Monday, 25 April 2016

Henry V

This is rather different from my usual blogs. Look on it as a bonus posting. It's really just for the benefit of people who were involved with Henry V on Saturday, but feel free to read on and enjoy if it appeals to you.

The Wallace Collection celebrated Shakespeare's birthday on Saturday with an unrehearsed performance of Henry V. A bunch of people, recruited online and given parts without auditions, turned up in whatever costumes they thought appropriate and, without direction or rehearsal, put on a performance.

We did have an amazing venue, though.

I didn't get to see it (and, in any case, I might have been the tiniest bit biased) but the audience certainly seemed to enjoy it. As my beloved put it: "It makes you wonder why most plays bother with rehearsals and a director." Certainly, as I rushed through my four lines, I found I was entirely concentrating on telling the Constable of France to get on and start fighting. I couldn't worry about how to project to the audience (it was in the round). I didn't have to think about where the director had told me to stand (he had refused to give any direction at all). I was just there in the moment and it gave the whole play an intensity that those of us doing the playing really appreciated.
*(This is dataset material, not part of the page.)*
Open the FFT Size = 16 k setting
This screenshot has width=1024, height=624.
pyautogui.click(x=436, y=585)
Anyway, if you were in it and don't have any photos, these might be better than nothing.

Producer, Main Man and all-round Good Egg, here playing Chorus: Andrew Hobbs

SP Howarth bigging it up as Henry
We were all terribly impressed that Henry's girlfriend had made him an actual proper costume. Others had resorted to their imagination. It takes a certain something to wear a wooden spoon instead of a sword, and yet, somehow, it worked. (Note gender-neutral casting.)
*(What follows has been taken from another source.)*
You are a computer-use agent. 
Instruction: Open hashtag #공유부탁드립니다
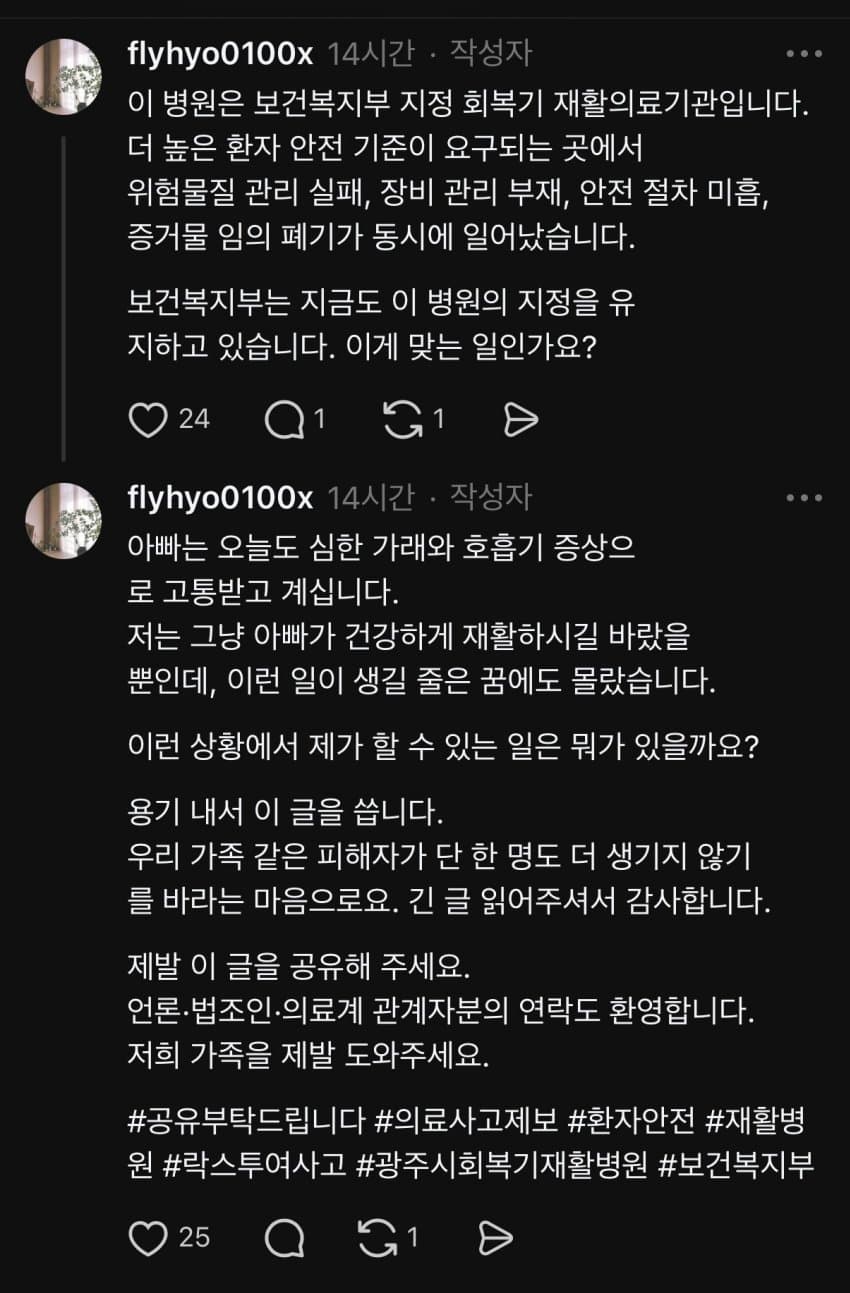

Jessamy James as Captain Gower

Some of the costume ideas were pure genius. Here, Henry, disguised in his cloak, goes among the soldiers. You can tell they're English soldiers as at least some of them are wearing England football shirts.

Here a Robin Hood costume from a fancy dress party gets a new lease of life.  

I must admit to having doubts about the sword, but we were very definitely told that real swords were forbidden, which seems a little odd, remembering where all this is happening.

Here we are waiting to go on. Oh, the glamour of life backstage!

And here is my 15 seconds of fame, telling the Constable of France to get his finger out and stick it to the English.

And here the French troops are ordered forward. This turns out to have been a bad move, which is pretty much the point of the play.

Anyway, a few thousand dead Frenchmen later, we came in to take our bows.

Here I am, grinning like an idiot. What an amazing way to spend St George's Day!

I think everyone involved had so much fun - even the audience. It was a fabulous day.

Many thanks to everyone who made it happen.

1 comment:

  1. Once more unto the dragon ... ?

    What a tantalizing taste of a day I would have enjoyed witnessing! Thank you for sharing a bit.